Rz. 1

[Autor/Stand] Bis zum Inkrafttreten der RAO 1919 hatten die Strafgerichte in Steuer- und Zollstrafsachen, in denen die Strafbarkeit einer Handlung von der Entscheidung einer dem Steuerrecht angehörigen Vorfrage abhing, auch über diese gemäß den für das Verfahren und den Beweis in Strafsachen allgemein geltenden Vorschriften zu entscheiden. Bei uneingeschränkter Geltung des Grundsatzes der freien Beweiswürdigung bestand daher für das Strafgericht nur die Möglichkeit, das Verfahren bis zur Herbeiführung einer Entscheidung der zuständigen FinB oder FG – in analoger Anwendung des § 262 StPO (früher § 261 StPO) – auszusetzen. Von dieser Möglichkeit Gebrauch zu machen stand im Ermessen des Gerichts[2].

 

Rz. 2

[Autor/Stand] Mit dem Inkrafttreten der RAO 1919 wurde diese Rechtslage durch § 433 RAO tiefgreifend verändert. Diese Vorschrift lautete:

Hängt eine Verurteilung wegen Steuerhinterziehung oder Steuergefährdung davon ab, ob ein Steueranspruch besteht, oder ob und in welcher Höhe ein Steueranspruch verkürzt oder ein Steuervorteil zu Unrecht gewährt ist, und hat der Reichsfinanzhof über diese Fragen entschieden, so bindet dessen Entscheidung das Gericht. Liegt eine Entscheidung des Reichsfinanzhofs nicht vor, sind die Fragen jedoch von Finanzbehörden oder Finanzgerichten zu entscheiden, so hat das Gericht das Strafverfahren auszusetzen, bis über die Fragen rechtskräftig entschieden worden ist. Entscheidet der Reichsfinanzhof, so bindet dessen Entscheidung das Gericht. Ergeht keine Entscheidung des Reichsfinanzhofs, so hat das Gericht, wenn es von der rechtskräftigen Entscheidung des Finanzamts oder der Rechtsmittelbehörde abweichen will, die Entscheidung des Reichsfinanzhofs einzuholen. Es übersendet die Akten dem Reichsfinanzhof. Dieser entscheidet im Beschlußverfahren in der Besetzung von fünf Mitgliedern. Seine Entscheidung ist bindend. Während der Aussetzung des Verfahrens ruht die Verjährung. Weicht die Entscheidung des Reichsfinanzhofs von der rechtskräftigen Entscheidung des Finanzamts oder der Rechtsmittelbehörde ab, so ist diese zu berichtigen; § 212 Abs. 2, 3, § 213 gelten entsprechend.

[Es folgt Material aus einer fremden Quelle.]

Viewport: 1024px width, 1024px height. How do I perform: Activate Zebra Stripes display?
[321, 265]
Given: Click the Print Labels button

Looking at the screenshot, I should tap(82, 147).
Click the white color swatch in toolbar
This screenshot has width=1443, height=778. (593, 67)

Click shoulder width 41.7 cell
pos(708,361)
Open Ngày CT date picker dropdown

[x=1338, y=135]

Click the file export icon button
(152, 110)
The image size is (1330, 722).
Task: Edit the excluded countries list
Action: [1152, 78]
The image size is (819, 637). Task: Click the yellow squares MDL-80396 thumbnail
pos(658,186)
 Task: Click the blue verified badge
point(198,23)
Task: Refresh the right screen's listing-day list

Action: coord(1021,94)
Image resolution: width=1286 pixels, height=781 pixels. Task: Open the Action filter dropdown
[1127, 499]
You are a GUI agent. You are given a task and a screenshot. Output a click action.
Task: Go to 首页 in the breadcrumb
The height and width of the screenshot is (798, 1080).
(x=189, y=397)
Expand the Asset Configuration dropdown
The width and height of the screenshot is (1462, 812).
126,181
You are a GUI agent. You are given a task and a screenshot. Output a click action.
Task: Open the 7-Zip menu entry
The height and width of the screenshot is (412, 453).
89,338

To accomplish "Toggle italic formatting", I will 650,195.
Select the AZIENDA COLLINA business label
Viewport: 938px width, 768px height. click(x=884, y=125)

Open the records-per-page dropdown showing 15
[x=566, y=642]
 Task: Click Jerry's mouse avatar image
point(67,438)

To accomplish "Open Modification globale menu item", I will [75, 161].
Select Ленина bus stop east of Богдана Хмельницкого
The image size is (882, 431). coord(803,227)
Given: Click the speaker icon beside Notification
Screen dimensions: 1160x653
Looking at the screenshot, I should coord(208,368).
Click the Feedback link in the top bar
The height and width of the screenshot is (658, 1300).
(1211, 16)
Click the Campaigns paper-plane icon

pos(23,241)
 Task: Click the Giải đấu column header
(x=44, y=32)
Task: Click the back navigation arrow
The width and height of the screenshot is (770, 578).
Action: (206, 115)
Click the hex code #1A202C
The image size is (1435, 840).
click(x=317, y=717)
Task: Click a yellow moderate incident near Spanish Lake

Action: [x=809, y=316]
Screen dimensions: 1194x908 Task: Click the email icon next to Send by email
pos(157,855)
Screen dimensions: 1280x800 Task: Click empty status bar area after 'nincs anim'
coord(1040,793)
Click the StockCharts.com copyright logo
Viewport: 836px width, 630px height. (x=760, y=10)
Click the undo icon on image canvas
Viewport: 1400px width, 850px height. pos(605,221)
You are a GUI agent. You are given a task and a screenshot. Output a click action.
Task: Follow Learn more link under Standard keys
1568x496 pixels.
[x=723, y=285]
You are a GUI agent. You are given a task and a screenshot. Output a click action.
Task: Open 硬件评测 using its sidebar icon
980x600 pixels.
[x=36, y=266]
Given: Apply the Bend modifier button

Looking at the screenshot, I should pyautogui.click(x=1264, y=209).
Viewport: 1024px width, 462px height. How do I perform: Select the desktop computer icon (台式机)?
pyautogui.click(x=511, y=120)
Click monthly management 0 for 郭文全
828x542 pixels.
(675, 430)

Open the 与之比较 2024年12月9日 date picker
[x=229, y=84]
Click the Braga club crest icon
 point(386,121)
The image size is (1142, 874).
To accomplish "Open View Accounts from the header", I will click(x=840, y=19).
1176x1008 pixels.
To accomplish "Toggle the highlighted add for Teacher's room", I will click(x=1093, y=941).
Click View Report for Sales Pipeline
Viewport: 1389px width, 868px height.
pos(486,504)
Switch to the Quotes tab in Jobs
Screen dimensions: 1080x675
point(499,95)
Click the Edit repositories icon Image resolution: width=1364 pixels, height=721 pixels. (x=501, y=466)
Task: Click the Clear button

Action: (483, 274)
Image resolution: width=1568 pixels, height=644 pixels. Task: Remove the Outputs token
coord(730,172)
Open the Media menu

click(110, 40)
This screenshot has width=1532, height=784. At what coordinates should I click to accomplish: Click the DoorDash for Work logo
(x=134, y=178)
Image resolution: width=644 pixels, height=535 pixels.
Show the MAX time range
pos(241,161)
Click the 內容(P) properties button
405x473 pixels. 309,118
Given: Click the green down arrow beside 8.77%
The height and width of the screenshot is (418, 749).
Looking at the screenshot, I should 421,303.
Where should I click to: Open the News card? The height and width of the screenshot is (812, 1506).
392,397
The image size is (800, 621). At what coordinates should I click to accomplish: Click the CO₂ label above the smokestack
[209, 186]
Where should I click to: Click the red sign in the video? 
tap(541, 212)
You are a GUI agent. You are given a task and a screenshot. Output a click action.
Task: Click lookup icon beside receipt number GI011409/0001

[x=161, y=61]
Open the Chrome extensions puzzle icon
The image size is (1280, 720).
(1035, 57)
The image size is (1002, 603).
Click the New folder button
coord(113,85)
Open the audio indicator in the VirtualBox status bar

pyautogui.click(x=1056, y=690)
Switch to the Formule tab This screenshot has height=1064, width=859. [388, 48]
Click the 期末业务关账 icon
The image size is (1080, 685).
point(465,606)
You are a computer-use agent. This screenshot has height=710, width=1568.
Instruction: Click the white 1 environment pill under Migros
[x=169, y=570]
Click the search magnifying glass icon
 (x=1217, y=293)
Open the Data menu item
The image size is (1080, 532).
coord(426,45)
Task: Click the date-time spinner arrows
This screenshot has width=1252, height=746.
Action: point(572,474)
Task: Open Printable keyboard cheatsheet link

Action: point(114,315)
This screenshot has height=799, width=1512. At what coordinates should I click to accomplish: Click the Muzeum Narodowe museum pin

Auf diese Vorschrift geht der heute geltende § 396 AO in seinem Kern zurück. Obschon die heute geltende gesetzliche Regelung seitdem ihr Gesicht stark verändert hat, kann sie als "Rest" der Ursprungsvorschrift bezeichnet werden[4].

 

Rz. 3

[Autor/Stand] Bemerkenswert an dieser Fassung des § 433 RAO war zum einen die Bindung der Strafgerichte an die Entscheidungen des RFH, soweit sie steuerliche Vorfragen betrafen, zum anderen und im vorliegenden Zusammenhang besonders bedeutsam die den Strafgerichten auferlegte Verpflichtung, das Strafverfahren bis zur rechtskräftigen Entscheidung über die steuerlichen Fragen auszusetzen. Damit wurde den Strafgerichten im Bereich des Steuerstrafrechts "jede Möglichkeit unabhängiger und selbständiger Entscheidung über die äußeren und inneren Tatbestandsmerkmale der Steuerhinterziehung und Steuergefährdung entzogen"[6] und letztlich der Grundsatz der freien Beweiswürdigung durchbrochen[7]. Durch § 433 RAO sollte "das unannehmbare Ergebnis, dass in derselben Steuersache sich widersprechende rechtskräftige Entscheidungen im Steuerfestsetzungsverfahren und im Steuerstrafverfahren ergehen, vermieden und hierbei namentlich dem RFH zur Erzielung einer möglichst einheitlichen Behandlung der einschlägigen Steuersachen im ganzen Reich ein ausschlaggebender Einfluss eingeräumt werden"[8].

 

Rz. 4

[Autor/Stand] Abgesehen von dem nicht zur Gesetzesreife gelangten Ansatz im Entwurf 4 eines EGADStGB 1930, die Regelung der Vorfragenkompetenz umzugestalten[10], blieb § 433 RAO zunächst unangetastet und wurde unverändert als § 468 in die RAO 1931 übernommen.

 

Rz. 5

[Autor/Stand] Erst im Jahre 1952 wurde wieder ein Versuch unternommen, die Vorschrift sachlich einzuschränken.[12] Der Gesetzesentwurf sah vor, die Bindung an Entscheidungen des BFH beizubehalten, die Verpflichtung der Gerichte zur Aussetzung des Strafverfahrens hingegen abzuschaffen und durch eine Ermessensregelung zu ersetzen. Wenngleich dieser Entwurf nicht Gesetzeskraft erlangte, kündigte sich hier bereits die Richtung an, in die sich die Reformbestrebungen in der Folgezeit bewegten.

 

Rz. 6

[Autor/Stand] In der 4. Wahlperiode des Deutschen Bundestages war in dem Entwurf des AO-StPO-ÄG[14] vorgesehen, die Vorlagepflicht des Strafrichters abzuschaffen und seine Bindung an die im Besteuerungsverfahren ergehenden Entscheidungen zu lockern.

 

Rz. 7

[Autor/Stand] Im Ergebnis wurde § 468 RAO durch § 162 Nr. 52 FGO[16] dahin gehend geändert, dass zwar die Verpflichtung des Strafrichters, die Entscheidung des BFH einzuholen, beseitigt wurde, die Bindung an ergangene Entscheidungen des obersten Steuergerichts jedoch bestehen blieb.

 

Rz. 8

[Autor/Stand] Die endgültige Beseitigung der Bindungswirkung erfolgte durch das 1. AOStrafÄndG vom 10.8.1967[18]. Die mit der Gesetzesvorlage befassten Ausschüsse vertraten die Auffassung, dass die Bindung der Strafgerichte an Ur...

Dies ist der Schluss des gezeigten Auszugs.